* [TREŚĆ ZADANIA]: Przepisz wszystkie poniższe wiersze jako listę JSON z napisami, w której każda linia stanowi osobny napis. Puste linie pomiń.

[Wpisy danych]
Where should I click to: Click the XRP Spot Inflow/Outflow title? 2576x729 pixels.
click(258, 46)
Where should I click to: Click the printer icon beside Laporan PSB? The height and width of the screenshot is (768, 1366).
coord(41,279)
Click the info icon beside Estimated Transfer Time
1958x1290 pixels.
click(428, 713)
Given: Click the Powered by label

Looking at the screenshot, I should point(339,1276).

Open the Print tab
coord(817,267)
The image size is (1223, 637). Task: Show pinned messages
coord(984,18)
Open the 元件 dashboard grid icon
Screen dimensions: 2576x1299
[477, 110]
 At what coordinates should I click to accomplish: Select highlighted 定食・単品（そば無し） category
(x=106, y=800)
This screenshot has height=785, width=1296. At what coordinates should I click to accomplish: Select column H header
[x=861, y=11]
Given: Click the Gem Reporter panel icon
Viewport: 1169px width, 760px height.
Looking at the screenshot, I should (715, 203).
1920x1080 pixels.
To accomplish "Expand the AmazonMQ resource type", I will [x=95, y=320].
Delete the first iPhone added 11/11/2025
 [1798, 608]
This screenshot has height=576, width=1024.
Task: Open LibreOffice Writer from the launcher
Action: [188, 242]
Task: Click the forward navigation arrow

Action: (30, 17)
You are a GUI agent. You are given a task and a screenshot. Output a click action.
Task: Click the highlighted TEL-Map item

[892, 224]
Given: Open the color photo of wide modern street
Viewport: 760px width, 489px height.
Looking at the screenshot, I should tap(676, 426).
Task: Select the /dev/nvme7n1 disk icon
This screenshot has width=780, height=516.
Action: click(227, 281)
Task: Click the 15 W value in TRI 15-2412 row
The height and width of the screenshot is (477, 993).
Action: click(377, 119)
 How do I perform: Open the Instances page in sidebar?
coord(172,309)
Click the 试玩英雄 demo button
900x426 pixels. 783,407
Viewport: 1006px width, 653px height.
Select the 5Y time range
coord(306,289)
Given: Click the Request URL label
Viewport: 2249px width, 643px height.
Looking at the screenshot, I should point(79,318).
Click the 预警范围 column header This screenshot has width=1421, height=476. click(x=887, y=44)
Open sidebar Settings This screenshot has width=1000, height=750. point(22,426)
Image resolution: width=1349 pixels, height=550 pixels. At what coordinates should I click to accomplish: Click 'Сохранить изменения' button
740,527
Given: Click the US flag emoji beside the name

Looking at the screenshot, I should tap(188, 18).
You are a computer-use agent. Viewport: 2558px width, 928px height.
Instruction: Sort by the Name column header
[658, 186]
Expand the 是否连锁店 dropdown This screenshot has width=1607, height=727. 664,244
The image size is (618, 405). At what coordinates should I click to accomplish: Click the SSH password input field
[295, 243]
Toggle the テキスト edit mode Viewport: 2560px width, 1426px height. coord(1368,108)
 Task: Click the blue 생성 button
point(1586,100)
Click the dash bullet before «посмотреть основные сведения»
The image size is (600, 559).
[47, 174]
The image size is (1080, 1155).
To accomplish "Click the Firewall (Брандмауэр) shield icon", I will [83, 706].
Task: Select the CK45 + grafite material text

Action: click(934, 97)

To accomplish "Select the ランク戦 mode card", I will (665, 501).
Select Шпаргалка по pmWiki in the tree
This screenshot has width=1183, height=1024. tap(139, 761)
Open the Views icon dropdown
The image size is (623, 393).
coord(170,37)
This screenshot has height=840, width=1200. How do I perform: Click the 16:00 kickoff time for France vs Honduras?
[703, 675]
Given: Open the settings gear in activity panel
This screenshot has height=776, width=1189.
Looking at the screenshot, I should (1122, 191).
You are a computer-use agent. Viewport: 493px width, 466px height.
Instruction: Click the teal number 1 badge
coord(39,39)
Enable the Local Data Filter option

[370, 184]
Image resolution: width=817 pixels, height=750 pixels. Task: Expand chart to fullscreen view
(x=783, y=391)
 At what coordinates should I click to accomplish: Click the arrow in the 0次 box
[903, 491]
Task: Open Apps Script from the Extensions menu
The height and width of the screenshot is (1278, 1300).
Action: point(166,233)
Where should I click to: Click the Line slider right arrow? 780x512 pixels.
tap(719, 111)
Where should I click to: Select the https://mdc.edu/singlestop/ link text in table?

* [OPRACOWANA ODPOWIEDŹ]:
[
  "Where should I click to: Click the XRP Spot Inflow/Outflow title? 2576x729 pixels.",
  "click(258, 46)",
  "Where should I click to: Click the printer icon beside Laporan PSB? The height and width of the screenshot is (768, 1366).",
  "coord(41,279)",
  "Click the info icon beside Estimated Transfer Time",
  "1958x1290 pixels.",
  "click(428, 713)",
  "Given: Click the Powered by label",
  "Looking at the screenshot, I should point(339,1276).",
  "Open the Print tab",
  "coord(817,267)",
  "The image size is (1223, 637). Task: Show pinned messages",
  "coord(984,18)",
  "Open the 元件 dashboard grid icon",
  "Screen dimensions: 2576x1299",
  "[477, 110]",
  " At what coordinates should I click to accomplish: Select highlighted 定食・単品（そば無し） category",
  "(x=106, y=800)",
  "This screenshot has height=785, width=1296. At what coordinates should I click to accomplish: Select column H header",
  "[x=861, y=11]",
  "Given: Click the Gem Reporter panel icon",
  "Viewport: 1169px width, 760px height.",
  "Looking at the screenshot, I should (715, 203).",
  "1920x1080 pixels.",
  "To accomplish \"Expand the AmazonMQ resource type\", I will [x=95, y=320].",
  "Delete the first iPhone added 11/11/2025",
  " [1798, 608]",
  "This screenshot has height=576, width=1024.",
  "Task: Open LibreOffice Writer from the launcher",
  "Action: [188, 242]",
  "Task: Click the forward navigation arrow",
  "Action: (30, 17)",
  "You are a GUI agent. You are given a task and a screenshot. Output a click action.",
  "Task: Click the highlighted TEL-Map item",
  "[892, 224]",
  "Given: Open the color photo of wide modern street",
  "Viewport: 760px width, 489px height.",
  "Looking at the screenshot, I should tap(676, 426).",
  "Task: Select the /dev/nvme7n1 disk icon",
  "This screenshot has width=780, height=516.",
  "Action: click(227, 281)",
  "Task: Click the 15 W value in TRI 15-2412 row",
  "The height and width of the screenshot is (477, 993).",
  "Action: click(377, 119)",
  " How do I perform: Open the Instances page in sidebar?",
  "coord(172,309)",
  "Click the 试玩英雄 demo button",
  "900x426 pixels. 783,407",
  "Viewport: 1006px width, 653px height.",
  "Select the 5Y time range",
  "coord(306,289)",
  "Given: Click the Request URL label",
  "Viewport: 2249px width, 643px height.",
  "Looking at the screenshot, I should point(79,318).",
  "Click the 预警范围 column header This screenshot has width=1421, height=476. click(x=887, y=44)",
  "Open sidebar Settings This screenshot has width=1000, height=750. point(22,426)",
  "Image resolution: width=1349 pixels, height=550 pixels. At what coordinates should I click to accomplish: Click 'Сохранить изменения' button",
  "740,527",
  "Given: Click the US flag emoji beside the name",
  "Looking at the screenshot, I should tap(188, 18).",
  "You are a computer-use agent. Viewport: 2558px width, 928px height.",
  "Instruction: Sort by the Name column header",
  "[658, 186]",
  "Expand the 是否连锁店 dropdown This screenshot has width=1607, height=727. 664,244",
  "The image size is (618, 405). At what coordinates should I click to accomplish: Click the SSH password input field",
  "[295, 243]",
  "Toggle the テキスト edit mode Viewport: 2560px width, 1426px height. coord(1368,108)",
  " Task: Click the blue 생성 button",
  "point(1586,100)",
  "Click the dash bullet before «посмотреть основные сведения»",
  "The image size is (600, 559).",
  "[47, 174]",
  "The image size is (1080, 1155).",
  "To accomplish \"Click the Firewall (Брандмауэр) shield icon\", I will [83, 706].",
  "Task: Select the CK45 + grafite material text",
  "Action: click(934, 97)",
  "To accomplish \"Select the ランク戦 mode card\", I will (665, 501).",
  "Select Шпаргалка по pmWiki in the tree",
  "This screenshot has width=1183, height=1024. tap(139, 761)",
  "Open the Views icon dropdown",
  "The image size is (623, 393).",
  "coord(170,37)",
  "This screenshot has height=840, width=1200. How do I perform: Click the 16:00 kickoff time for France vs Honduras?",
  "[703, 675]",
  "Given: Open the settings gear in activity panel",
  "This screenshot has height=776, width=1189.",
  "Looking at the screenshot, I should (1122, 191).",
  "You are a computer-use agent. Viewport: 493px width, 466px height.",
  "Instruction: Click the teal number 1 badge",
  "coord(39,39)",
  "Enable the Local Data Filter option",
  "[370, 184]",
  "Image resolution: width=817 pixels, height=750 pixels. Task: Expand chart to fullscreen view",
  "(x=783, y=391)",
  " At what coordinates should I click to accomplish: Click the arrow in the 0次 box",
  "[903, 491]",
  "Task: Open Apps Script from the Extensions menu",
  "The height and width of the screenshot is (1278, 1300).",
  "Action: point(166,233)",
  "Where should I click to: Click the Line slider right arrow? 780x512 pixels.",
  "tap(719, 111)",
  "Where should I click to: Select the https://mdc.edu/singlestop/ link text in table?"
]